WHAT TO DO:
Copy the lines of the listing exactly, beginning at the line that contains "You are a computer-use agent. Image" and stopping after the line that contains "Looking at the screenshot, I should click(42, 507).".

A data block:
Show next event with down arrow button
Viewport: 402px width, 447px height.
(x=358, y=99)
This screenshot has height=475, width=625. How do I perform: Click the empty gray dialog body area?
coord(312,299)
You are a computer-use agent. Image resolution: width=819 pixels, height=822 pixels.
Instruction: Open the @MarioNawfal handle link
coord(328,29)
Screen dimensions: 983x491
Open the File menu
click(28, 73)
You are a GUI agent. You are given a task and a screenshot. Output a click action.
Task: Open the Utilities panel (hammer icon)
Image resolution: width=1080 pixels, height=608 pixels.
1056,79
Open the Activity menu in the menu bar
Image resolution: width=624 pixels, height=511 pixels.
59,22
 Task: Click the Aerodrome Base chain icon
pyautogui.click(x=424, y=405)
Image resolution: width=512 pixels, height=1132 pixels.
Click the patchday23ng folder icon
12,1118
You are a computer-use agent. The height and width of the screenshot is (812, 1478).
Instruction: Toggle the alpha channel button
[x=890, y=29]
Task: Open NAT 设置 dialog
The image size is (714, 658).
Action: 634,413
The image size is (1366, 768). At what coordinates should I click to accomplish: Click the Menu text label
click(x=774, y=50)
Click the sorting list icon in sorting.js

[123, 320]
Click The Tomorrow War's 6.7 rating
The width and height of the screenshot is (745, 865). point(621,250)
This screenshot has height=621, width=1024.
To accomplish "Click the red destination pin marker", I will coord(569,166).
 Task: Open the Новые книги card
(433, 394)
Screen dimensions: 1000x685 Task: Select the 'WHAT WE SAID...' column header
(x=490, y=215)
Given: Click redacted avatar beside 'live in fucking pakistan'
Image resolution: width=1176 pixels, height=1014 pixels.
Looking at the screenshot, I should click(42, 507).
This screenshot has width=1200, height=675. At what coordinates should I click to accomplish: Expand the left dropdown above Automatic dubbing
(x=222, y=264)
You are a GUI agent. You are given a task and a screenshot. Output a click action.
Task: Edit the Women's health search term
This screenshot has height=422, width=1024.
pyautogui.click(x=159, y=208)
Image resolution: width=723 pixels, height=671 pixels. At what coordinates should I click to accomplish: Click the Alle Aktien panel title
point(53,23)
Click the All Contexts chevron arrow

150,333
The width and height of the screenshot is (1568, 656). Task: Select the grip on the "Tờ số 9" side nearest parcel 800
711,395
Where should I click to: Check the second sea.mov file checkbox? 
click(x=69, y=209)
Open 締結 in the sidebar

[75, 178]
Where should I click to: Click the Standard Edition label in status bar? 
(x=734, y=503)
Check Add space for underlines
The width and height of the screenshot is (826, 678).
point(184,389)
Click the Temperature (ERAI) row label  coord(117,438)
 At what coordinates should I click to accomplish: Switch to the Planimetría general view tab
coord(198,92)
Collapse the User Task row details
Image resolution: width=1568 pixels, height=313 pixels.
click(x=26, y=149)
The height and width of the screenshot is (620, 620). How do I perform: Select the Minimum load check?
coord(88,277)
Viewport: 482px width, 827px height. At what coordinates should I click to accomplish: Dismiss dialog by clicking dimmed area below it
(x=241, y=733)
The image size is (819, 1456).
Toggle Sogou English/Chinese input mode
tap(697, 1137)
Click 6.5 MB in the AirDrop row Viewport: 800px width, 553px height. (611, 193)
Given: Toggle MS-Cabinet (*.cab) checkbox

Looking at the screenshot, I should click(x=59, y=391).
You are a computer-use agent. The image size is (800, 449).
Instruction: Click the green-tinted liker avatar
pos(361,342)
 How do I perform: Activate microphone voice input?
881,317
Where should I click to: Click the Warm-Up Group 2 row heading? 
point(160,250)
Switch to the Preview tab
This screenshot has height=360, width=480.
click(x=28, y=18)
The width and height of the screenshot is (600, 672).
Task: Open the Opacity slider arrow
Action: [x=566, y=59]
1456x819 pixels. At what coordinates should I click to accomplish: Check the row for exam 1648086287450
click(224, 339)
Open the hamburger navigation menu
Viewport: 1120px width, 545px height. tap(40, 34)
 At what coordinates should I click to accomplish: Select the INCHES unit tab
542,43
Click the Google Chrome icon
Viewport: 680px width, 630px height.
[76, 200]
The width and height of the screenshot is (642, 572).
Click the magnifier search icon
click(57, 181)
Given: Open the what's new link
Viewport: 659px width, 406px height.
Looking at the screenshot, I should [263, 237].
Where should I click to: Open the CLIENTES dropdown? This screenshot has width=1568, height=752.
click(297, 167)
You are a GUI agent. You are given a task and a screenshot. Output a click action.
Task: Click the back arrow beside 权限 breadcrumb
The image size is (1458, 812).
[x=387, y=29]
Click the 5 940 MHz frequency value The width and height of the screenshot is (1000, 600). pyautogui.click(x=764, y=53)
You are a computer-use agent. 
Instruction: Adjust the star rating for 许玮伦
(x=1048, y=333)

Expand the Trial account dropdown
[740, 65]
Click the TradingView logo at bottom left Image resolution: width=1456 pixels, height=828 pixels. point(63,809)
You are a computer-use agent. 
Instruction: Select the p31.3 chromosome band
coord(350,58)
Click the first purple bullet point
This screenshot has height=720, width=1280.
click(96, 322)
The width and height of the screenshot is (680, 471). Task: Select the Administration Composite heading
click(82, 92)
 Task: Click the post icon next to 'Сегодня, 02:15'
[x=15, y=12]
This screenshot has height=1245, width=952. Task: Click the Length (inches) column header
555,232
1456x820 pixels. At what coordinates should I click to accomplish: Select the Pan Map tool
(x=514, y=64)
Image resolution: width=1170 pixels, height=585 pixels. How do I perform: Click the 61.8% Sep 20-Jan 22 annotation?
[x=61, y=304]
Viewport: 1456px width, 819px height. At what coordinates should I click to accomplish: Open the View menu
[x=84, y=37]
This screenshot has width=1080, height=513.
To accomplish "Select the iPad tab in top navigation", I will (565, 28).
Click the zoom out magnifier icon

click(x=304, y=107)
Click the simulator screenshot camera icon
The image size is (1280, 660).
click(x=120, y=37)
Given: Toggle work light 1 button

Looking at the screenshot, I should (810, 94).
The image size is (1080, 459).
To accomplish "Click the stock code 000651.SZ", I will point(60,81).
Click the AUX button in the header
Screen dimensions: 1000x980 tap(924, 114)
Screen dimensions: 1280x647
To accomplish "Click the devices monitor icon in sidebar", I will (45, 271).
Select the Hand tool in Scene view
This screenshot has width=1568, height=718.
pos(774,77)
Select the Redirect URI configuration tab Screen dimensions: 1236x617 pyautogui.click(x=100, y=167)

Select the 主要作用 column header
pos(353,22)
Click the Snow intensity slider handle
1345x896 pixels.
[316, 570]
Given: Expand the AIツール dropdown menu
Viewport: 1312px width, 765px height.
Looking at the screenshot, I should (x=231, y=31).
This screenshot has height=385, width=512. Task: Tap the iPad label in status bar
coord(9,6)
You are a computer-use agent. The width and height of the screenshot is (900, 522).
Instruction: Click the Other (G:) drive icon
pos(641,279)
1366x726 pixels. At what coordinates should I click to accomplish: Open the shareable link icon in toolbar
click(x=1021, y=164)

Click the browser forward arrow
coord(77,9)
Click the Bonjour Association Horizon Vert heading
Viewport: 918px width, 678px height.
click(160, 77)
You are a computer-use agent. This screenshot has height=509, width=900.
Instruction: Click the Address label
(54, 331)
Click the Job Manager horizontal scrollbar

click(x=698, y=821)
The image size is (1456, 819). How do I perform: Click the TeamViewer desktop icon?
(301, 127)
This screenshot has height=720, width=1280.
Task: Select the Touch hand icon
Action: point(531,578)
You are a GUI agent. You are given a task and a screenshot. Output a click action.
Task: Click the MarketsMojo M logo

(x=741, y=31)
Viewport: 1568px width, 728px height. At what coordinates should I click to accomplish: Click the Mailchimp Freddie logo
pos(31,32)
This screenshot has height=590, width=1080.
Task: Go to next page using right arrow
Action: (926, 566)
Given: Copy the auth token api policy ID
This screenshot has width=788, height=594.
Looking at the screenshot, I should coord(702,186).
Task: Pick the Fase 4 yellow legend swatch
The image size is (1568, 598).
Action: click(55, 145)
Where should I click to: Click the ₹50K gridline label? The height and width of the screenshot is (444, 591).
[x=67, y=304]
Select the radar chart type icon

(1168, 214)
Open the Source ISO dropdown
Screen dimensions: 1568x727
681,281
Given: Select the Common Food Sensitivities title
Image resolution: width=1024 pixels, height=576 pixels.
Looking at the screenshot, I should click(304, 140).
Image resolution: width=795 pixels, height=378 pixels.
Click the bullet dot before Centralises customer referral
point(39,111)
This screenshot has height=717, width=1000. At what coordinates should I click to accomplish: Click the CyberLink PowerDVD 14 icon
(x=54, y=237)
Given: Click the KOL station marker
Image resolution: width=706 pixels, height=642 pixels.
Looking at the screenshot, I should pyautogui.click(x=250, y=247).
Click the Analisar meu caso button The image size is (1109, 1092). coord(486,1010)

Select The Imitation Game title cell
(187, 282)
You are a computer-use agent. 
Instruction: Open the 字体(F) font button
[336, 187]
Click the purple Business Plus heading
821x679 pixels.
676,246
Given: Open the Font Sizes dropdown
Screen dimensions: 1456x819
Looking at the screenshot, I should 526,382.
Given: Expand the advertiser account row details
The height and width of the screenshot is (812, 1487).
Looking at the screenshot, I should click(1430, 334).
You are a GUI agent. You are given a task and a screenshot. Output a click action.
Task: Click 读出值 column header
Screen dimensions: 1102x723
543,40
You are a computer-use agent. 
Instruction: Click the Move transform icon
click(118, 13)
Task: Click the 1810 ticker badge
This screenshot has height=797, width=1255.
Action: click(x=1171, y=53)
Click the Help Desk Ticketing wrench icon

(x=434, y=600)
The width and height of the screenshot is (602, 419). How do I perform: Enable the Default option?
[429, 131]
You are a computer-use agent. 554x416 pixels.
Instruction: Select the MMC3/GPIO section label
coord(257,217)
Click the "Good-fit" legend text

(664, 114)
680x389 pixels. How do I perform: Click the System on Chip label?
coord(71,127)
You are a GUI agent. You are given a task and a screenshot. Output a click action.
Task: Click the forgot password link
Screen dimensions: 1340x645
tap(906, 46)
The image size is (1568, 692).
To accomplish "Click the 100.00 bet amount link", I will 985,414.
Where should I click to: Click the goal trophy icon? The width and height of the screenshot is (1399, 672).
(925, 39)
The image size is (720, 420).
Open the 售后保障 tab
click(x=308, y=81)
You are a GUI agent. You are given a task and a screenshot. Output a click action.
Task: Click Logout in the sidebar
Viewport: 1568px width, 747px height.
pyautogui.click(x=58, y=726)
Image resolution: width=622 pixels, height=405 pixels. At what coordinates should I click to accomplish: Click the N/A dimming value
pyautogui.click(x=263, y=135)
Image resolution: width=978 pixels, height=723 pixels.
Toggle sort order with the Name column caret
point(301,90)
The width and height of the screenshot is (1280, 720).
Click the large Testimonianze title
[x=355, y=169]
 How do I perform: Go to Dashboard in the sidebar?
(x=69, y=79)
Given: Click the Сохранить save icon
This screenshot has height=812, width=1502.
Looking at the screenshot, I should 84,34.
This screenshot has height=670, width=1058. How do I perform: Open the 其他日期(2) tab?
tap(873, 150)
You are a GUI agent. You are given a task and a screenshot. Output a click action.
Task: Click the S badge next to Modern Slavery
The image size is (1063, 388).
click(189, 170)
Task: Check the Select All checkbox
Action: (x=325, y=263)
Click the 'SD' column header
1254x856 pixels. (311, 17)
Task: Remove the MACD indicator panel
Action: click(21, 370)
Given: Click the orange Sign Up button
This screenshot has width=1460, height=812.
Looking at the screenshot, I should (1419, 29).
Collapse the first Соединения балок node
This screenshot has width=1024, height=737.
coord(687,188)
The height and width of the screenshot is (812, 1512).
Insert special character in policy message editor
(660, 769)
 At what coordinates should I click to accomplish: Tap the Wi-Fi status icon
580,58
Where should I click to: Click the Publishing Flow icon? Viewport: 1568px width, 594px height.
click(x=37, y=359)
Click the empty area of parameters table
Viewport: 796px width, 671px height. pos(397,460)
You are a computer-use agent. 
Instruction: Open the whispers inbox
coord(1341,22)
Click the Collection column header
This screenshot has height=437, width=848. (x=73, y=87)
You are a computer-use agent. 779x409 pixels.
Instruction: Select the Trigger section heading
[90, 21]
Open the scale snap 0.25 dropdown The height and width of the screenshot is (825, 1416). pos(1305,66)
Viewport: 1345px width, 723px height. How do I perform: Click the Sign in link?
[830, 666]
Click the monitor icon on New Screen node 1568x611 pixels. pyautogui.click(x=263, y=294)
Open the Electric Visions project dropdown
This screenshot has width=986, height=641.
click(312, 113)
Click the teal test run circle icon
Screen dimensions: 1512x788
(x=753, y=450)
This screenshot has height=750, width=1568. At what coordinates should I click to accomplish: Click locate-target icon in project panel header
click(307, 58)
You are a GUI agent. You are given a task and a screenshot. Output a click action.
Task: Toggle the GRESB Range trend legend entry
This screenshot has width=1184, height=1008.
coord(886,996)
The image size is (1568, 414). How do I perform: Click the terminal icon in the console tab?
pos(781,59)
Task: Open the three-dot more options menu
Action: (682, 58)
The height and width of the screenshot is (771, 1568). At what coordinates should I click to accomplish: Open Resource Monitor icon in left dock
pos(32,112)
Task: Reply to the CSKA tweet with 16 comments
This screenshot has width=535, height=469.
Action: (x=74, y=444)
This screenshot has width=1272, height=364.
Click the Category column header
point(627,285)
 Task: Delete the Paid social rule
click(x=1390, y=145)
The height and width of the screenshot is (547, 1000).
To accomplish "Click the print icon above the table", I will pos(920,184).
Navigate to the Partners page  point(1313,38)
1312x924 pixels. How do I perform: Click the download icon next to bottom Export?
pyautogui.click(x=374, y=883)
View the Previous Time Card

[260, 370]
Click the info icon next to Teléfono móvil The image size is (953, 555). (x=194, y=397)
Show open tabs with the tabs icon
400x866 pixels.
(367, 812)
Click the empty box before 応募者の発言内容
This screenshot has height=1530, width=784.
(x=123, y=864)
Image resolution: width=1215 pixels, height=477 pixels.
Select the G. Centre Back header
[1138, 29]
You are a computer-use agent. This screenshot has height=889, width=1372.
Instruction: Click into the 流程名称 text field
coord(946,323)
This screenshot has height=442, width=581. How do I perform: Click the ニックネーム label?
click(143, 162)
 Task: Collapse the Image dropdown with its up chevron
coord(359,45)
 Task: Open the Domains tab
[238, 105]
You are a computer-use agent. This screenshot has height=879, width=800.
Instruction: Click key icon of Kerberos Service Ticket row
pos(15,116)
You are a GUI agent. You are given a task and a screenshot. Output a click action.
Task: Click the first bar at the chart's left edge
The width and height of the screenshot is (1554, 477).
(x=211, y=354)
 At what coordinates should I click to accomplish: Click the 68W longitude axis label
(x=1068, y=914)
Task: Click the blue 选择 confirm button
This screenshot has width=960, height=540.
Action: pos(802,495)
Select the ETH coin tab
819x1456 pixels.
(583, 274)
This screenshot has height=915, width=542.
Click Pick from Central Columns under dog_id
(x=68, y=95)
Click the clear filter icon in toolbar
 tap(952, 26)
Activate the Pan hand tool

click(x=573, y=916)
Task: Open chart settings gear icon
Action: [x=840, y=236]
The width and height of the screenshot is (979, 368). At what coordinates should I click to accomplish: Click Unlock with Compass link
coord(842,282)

COMPLETE RESPONSE:
You are a computer-use agent. Image resolution: width=819 pixels, height=822 pixels.
Instruction: Open the @MarioNawfal handle link
coord(328,29)
Screen dimensions: 983x491
Open the File menu
click(28, 73)
You are a GUI agent. You are given a task and a screenshot. Output a click action.
Task: Open the Utilities panel (hammer icon)
Image resolution: width=1080 pixels, height=608 pixels.
1056,79
Open the Activity menu in the menu bar
Image resolution: width=624 pixels, height=511 pixels.
59,22
 Task: Click the Aerodrome Base chain icon
pyautogui.click(x=424, y=405)
Image resolution: width=512 pixels, height=1132 pixels.
Click the patchday23ng folder icon
12,1118
You are a computer-use agent. The height and width of the screenshot is (812, 1478).
Instruction: Toggle the alpha channel button
[x=890, y=29]
Task: Open NAT 设置 dialog
The image size is (714, 658).
Action: 634,413
The image size is (1366, 768). At what coordinates should I click to accomplish: Click the Menu text label
click(x=774, y=50)
Click the sorting list icon in sorting.js

[123, 320]
Click The Tomorrow War's 6.7 rating
The width and height of the screenshot is (745, 865). point(621,250)
This screenshot has height=621, width=1024.
To accomplish "Click the red destination pin marker", I will coord(569,166).
 Task: Open the Новые книги card
(433, 394)
Screen dimensions: 1000x685 Task: Select the 'WHAT WE SAID...' column header
(x=490, y=215)
Given: Click redacted avatar beside 'live in fucking pakistan'
Image resolution: width=1176 pixels, height=1014 pixels.
Looking at the screenshot, I should click(42, 507).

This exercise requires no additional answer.